------ EXTRACTED MATERIAL ------

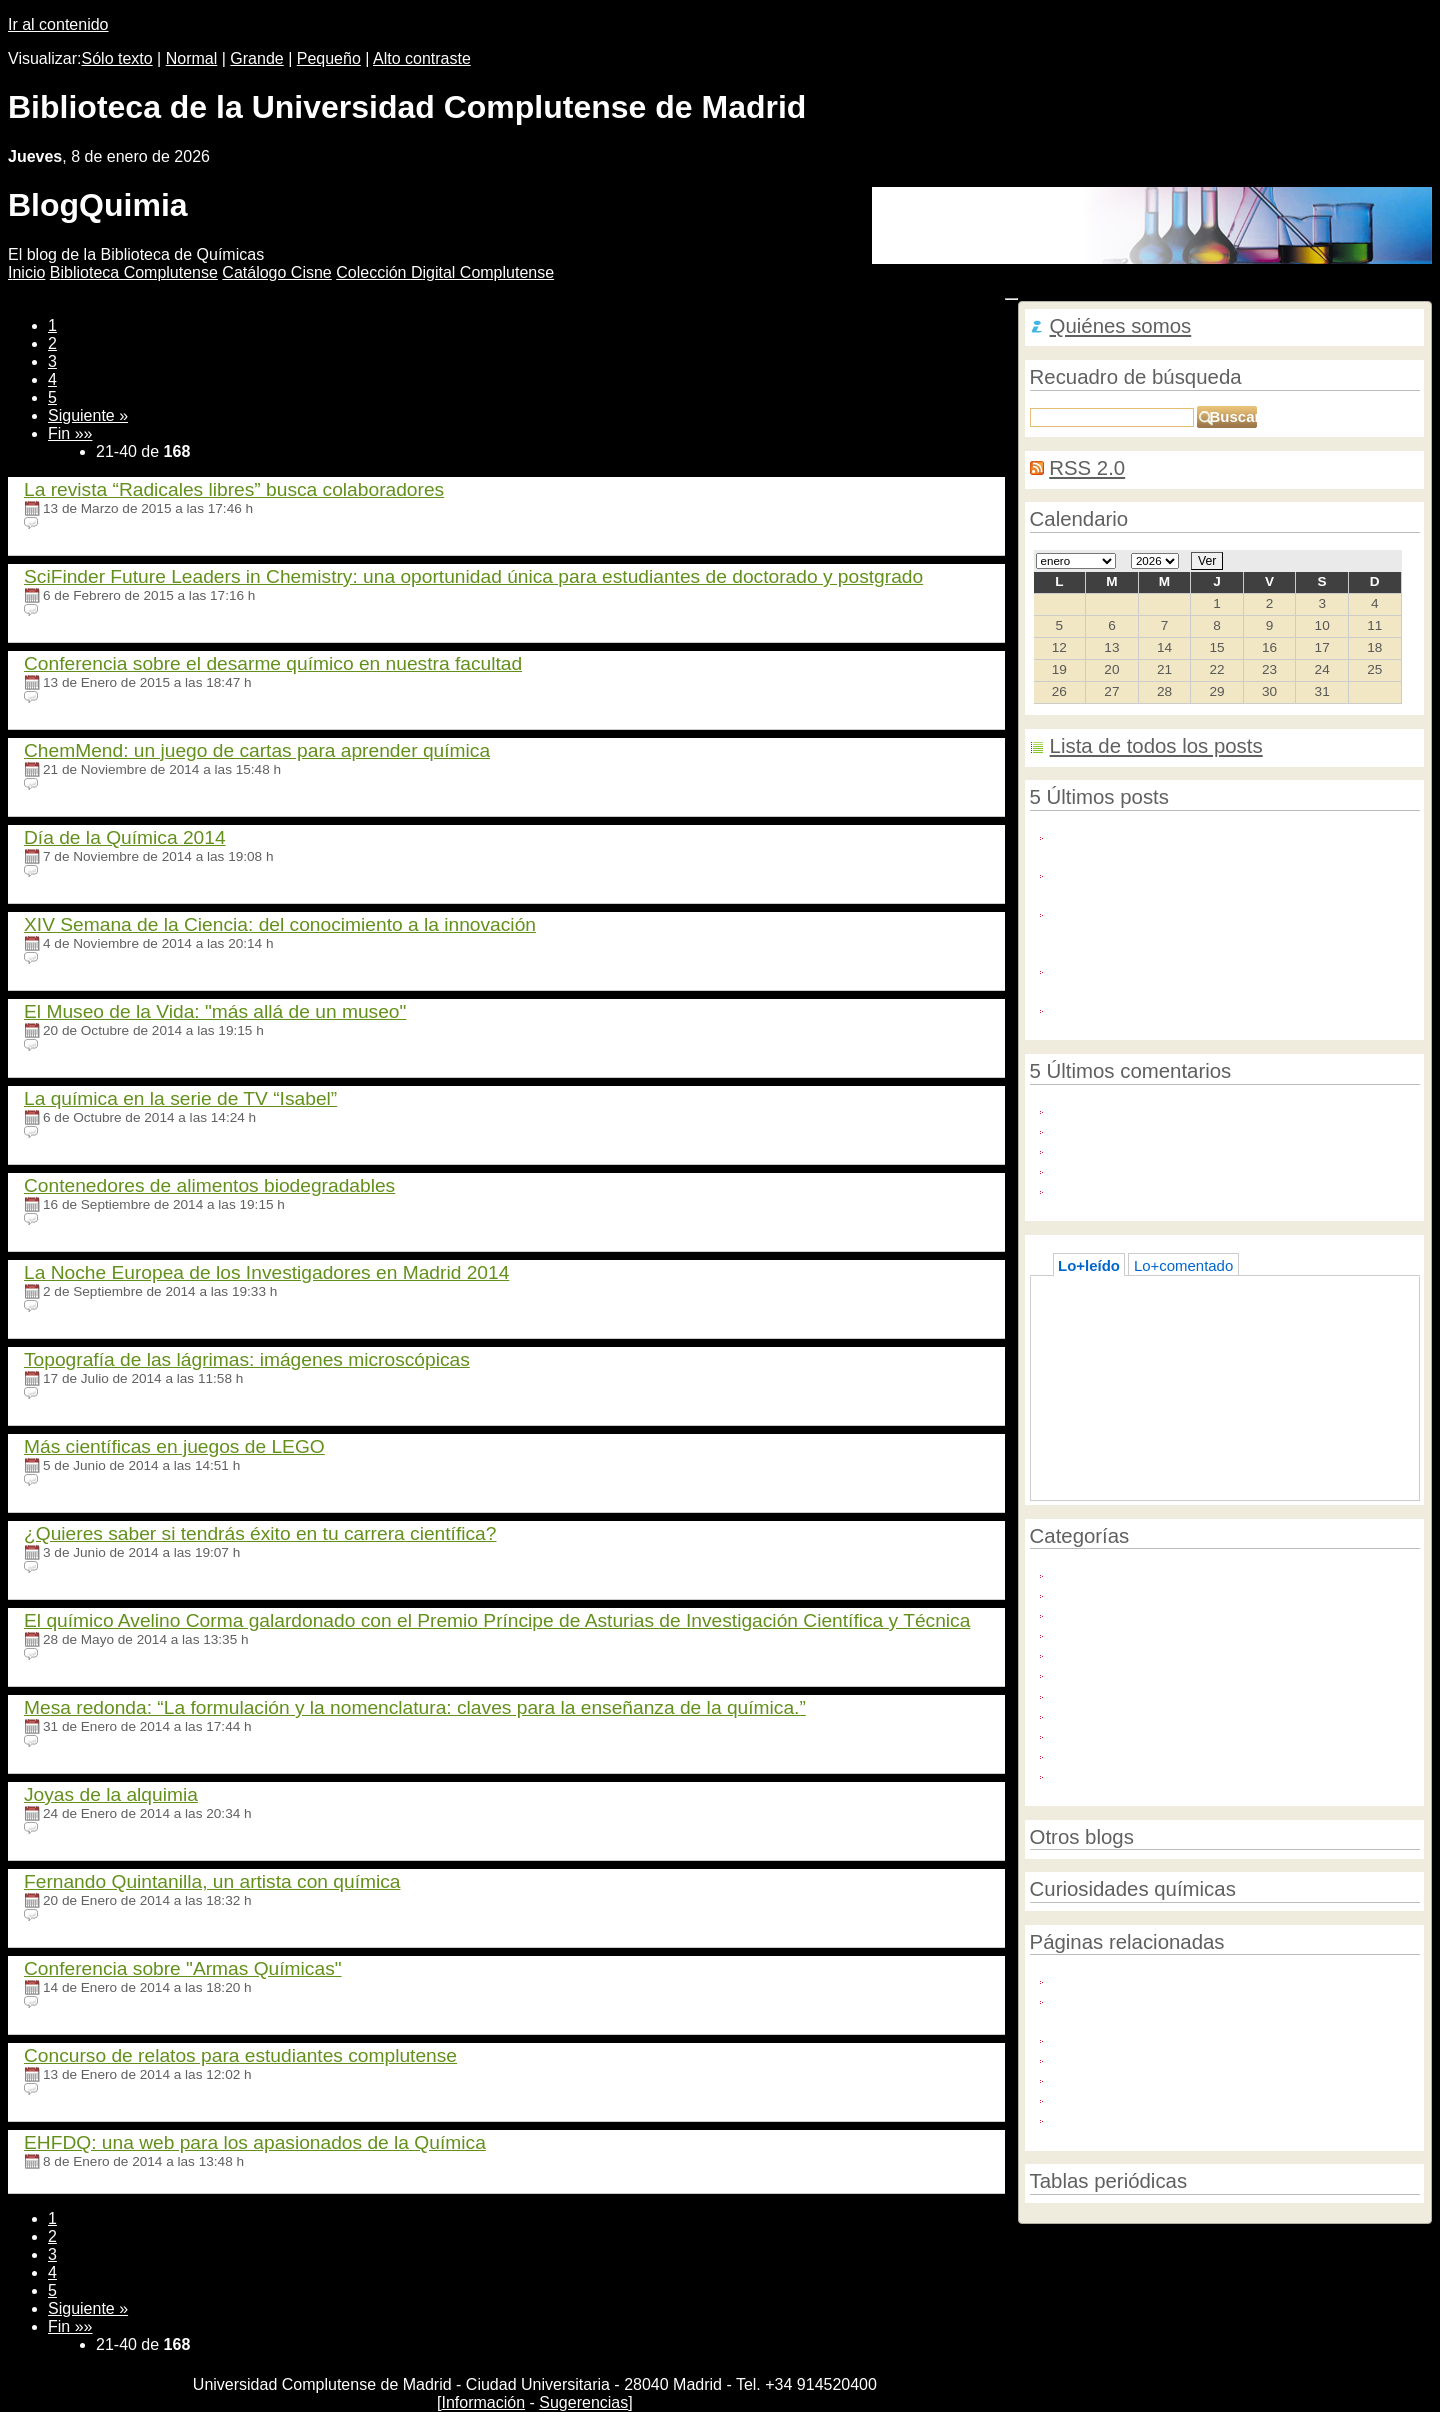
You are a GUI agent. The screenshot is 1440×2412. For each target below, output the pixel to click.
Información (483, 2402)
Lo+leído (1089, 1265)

------
------ EXTRACTED MATERIAL ------

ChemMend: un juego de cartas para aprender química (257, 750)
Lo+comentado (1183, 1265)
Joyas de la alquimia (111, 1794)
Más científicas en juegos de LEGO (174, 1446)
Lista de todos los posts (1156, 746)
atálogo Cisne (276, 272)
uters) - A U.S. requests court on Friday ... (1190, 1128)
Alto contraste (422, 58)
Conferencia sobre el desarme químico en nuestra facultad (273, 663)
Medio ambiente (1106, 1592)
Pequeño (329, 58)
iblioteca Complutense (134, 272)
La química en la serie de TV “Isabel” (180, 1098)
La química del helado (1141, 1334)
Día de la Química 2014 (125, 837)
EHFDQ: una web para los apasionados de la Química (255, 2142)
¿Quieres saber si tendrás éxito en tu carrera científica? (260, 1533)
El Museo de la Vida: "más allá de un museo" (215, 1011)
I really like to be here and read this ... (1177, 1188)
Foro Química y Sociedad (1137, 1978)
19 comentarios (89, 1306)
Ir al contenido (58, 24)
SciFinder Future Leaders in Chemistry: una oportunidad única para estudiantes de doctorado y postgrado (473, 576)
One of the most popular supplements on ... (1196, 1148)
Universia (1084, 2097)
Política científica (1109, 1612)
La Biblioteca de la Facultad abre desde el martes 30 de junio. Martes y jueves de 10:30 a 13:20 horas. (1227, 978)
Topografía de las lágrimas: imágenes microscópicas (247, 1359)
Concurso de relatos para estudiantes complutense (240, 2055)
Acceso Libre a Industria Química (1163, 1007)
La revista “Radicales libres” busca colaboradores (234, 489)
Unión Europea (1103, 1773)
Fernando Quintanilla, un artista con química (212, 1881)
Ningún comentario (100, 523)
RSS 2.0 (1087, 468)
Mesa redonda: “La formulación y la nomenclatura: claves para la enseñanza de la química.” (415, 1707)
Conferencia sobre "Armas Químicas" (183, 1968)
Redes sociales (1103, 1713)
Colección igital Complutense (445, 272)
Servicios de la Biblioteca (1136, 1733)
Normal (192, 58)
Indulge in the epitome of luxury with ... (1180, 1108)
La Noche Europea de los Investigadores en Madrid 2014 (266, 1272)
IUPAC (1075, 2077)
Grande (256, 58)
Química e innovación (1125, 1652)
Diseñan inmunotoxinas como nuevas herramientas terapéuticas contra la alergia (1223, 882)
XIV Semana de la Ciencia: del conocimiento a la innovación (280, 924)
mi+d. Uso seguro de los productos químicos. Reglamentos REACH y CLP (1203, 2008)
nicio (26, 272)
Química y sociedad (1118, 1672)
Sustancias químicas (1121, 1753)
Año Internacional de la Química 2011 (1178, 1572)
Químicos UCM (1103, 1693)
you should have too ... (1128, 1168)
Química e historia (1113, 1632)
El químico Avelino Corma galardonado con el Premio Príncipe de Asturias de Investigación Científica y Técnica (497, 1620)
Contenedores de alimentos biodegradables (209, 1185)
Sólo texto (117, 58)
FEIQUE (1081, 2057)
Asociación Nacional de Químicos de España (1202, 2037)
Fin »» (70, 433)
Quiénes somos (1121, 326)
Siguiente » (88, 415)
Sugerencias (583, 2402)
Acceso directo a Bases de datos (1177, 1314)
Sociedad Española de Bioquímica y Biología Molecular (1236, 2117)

------
------ EXTRACTED MATERIAL ------

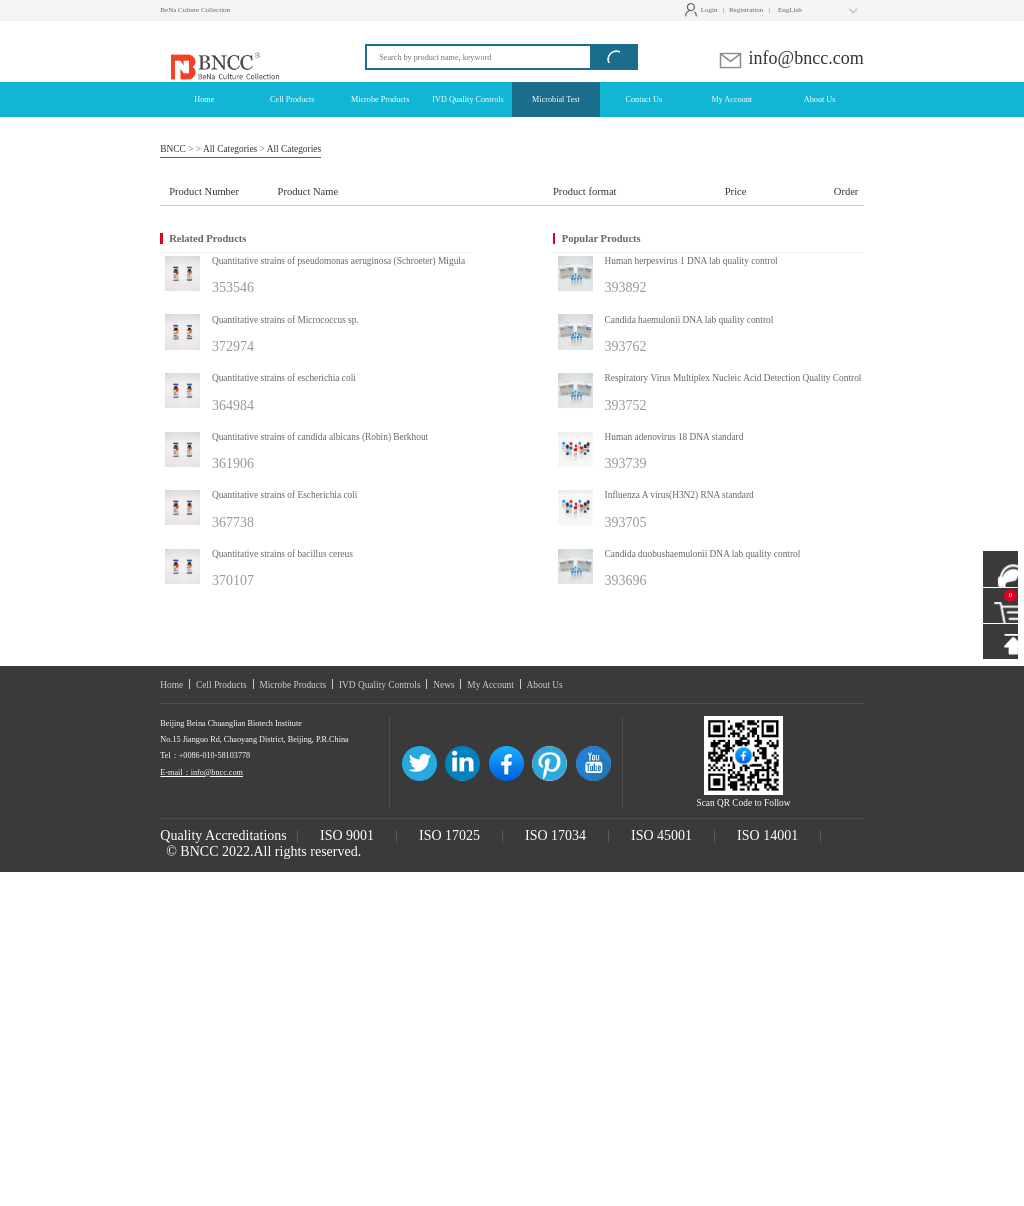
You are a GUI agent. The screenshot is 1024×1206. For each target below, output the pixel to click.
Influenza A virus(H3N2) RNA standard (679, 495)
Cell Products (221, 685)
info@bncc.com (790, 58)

------

YOUR INSTRUCTIONS
From the entries, report every line in which the string "sobre" occurs.

EXERCISE RESPONSE
Conferencia sobre el desarme químico en nuestra facultad (273, 663)
Conferencia sobre "Armas Químicas" (183, 1968)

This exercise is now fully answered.